1.4.4 Managing the responses to IgAN-induced nephron loss
Practice Point 1.4.4.1: For lifestyle and blood pressure targets for all patients with IgAN, please refer to Practice Point 1.4.2.2.
Practice Point 1.4.4.2: Factors to consider before using an ACEi or ARB:
- All patients with IgAN should receive an ACEi or ARB at the maximally tolerated dose, except patients with contraindications such as low blood pressure, bilateral renal artery stenosis, or hyperkalemia, especially due to advanced CKD.
- As ACEi or ARB do not mitigate the IgAN-specific drivers of nephron loss, their use should not preclude the concomitant introduction of therapies that target the drivers of IgAN or glomerular inflammation as stated in Section 1.4.3 for patients who will likely benefit from them.
Practice Point 1.4.4.3: Factors to consider before using sparsentan in patients with IgAN:
- Sparsentan is a dual endothelin angiotensin receptor antagonist (DEARA) and should not be prescribed together with a renin-angiotensin system inhibitor (RASi), because sparsentan already combines RASi with an endothelin antagonist in a single molecule.
- Sparsentan’s approval status, labeled indication, and availability vary globally.
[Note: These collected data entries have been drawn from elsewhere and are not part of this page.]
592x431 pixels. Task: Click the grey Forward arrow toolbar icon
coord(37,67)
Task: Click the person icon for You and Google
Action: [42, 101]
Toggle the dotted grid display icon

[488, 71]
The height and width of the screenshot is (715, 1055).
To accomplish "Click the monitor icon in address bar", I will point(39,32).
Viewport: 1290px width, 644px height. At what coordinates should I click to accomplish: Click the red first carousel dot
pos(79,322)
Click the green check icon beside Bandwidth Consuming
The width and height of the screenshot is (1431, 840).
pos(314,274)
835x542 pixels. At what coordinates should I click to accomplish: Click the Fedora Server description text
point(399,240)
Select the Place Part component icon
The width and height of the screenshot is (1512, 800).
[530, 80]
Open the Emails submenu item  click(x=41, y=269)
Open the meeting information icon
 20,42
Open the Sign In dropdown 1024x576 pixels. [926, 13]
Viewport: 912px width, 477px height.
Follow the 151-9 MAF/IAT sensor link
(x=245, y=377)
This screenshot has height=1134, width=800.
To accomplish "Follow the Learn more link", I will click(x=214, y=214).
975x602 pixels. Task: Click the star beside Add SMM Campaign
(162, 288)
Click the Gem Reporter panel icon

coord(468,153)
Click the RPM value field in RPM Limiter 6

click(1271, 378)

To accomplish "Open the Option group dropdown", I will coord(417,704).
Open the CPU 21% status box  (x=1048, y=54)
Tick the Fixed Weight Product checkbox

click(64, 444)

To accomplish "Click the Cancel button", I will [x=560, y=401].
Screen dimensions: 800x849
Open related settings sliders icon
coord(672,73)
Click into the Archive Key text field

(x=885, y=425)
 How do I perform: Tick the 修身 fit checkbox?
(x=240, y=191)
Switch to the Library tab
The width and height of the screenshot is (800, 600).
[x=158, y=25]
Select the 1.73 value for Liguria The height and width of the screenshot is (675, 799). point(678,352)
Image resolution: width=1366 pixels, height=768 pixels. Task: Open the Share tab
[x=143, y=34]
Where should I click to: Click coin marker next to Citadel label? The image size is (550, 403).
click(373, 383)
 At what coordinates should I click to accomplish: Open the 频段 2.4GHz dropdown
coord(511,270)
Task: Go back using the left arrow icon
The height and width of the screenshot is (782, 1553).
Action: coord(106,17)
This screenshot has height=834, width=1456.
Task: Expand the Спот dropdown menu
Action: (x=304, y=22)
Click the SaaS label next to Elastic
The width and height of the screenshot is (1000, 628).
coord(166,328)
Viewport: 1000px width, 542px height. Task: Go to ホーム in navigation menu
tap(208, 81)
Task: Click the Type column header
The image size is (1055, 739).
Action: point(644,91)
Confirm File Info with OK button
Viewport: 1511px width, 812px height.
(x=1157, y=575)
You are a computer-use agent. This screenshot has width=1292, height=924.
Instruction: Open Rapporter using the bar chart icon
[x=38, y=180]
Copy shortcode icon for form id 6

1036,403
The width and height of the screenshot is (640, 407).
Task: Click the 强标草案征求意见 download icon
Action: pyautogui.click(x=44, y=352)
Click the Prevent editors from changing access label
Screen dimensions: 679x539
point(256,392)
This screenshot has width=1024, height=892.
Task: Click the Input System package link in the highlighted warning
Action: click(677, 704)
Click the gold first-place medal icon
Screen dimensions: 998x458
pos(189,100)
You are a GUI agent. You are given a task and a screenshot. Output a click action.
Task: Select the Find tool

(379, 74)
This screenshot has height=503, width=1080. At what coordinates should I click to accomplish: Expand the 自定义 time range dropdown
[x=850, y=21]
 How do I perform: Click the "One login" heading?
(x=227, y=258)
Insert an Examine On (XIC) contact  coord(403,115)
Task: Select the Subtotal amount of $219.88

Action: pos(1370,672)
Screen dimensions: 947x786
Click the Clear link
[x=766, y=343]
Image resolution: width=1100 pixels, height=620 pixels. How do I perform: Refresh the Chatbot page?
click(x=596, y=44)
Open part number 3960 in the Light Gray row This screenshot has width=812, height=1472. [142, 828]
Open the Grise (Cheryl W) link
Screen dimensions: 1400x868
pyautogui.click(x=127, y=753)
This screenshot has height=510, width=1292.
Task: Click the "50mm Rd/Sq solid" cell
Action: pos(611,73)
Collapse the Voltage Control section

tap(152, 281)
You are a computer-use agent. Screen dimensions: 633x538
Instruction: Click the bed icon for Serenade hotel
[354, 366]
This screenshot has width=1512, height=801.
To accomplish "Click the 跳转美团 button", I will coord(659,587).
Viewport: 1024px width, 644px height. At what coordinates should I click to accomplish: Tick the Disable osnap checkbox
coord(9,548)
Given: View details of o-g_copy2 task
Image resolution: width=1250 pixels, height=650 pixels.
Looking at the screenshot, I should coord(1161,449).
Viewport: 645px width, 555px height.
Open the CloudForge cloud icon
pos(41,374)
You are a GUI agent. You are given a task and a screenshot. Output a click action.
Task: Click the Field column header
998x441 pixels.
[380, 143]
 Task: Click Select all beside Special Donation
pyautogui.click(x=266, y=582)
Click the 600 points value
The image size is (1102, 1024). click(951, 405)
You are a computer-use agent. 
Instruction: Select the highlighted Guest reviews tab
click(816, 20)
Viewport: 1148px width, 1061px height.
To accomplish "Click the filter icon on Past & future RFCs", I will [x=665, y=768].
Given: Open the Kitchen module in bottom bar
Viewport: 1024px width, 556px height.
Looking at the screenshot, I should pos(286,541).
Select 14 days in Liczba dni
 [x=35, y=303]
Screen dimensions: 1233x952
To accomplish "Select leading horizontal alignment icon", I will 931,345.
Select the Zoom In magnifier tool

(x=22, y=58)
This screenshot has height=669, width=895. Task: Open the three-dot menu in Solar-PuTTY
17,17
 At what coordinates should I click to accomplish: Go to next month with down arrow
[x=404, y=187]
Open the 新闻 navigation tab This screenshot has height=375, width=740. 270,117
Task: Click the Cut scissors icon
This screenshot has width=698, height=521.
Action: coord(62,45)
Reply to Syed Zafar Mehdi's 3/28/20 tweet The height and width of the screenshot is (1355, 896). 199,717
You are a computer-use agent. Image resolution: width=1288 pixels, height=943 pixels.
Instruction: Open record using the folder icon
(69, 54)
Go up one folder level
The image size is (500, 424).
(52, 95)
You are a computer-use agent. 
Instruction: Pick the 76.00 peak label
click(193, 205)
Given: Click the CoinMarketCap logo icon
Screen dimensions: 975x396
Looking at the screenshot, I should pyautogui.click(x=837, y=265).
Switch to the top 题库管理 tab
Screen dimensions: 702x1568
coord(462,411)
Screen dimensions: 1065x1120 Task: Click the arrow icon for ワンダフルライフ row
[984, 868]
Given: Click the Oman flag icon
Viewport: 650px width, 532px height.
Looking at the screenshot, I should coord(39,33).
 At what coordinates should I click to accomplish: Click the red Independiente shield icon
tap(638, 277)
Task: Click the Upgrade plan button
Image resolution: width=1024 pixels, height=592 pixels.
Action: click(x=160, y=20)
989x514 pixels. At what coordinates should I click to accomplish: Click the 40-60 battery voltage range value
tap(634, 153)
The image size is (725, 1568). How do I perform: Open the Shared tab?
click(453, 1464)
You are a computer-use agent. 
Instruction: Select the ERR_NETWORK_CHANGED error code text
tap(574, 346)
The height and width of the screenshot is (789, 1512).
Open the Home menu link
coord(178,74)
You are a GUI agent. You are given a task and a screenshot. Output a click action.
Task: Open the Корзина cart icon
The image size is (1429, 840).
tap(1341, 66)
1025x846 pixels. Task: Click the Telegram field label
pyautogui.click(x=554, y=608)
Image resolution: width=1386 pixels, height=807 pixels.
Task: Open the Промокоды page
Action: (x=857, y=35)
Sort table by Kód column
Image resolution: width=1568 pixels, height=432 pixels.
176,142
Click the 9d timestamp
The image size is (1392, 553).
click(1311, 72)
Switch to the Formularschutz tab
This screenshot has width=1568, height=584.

Practice Point 1.4.4.4: Factors to consider before using an SGLT2i in patients with IgAN:
- There was no requirement for patients with IgAN to be on an optimized maximally tolerated dose of RASi for a minimum of 3 months for inclusion in the Study of Heart and Kidney Protection With Empagliflozin (EMPA-KIDNEY) or the Dapagliflozin and Prevention of Adverse Outcomes in Chronic Kidney Disease (DAPA-CKD) trial.
- Patients with IgAN included in EMPA-KIDNEY and DAPA-CKD likely had long-standing disease, based on their age and eGFR at randomization; therefore, there is uncertainty over the value of SGLT2i, especially in younger patients with IgAN and relatively preserved kidney function (eGFR >60 ml/min per 1.73 m2) (see Table 2).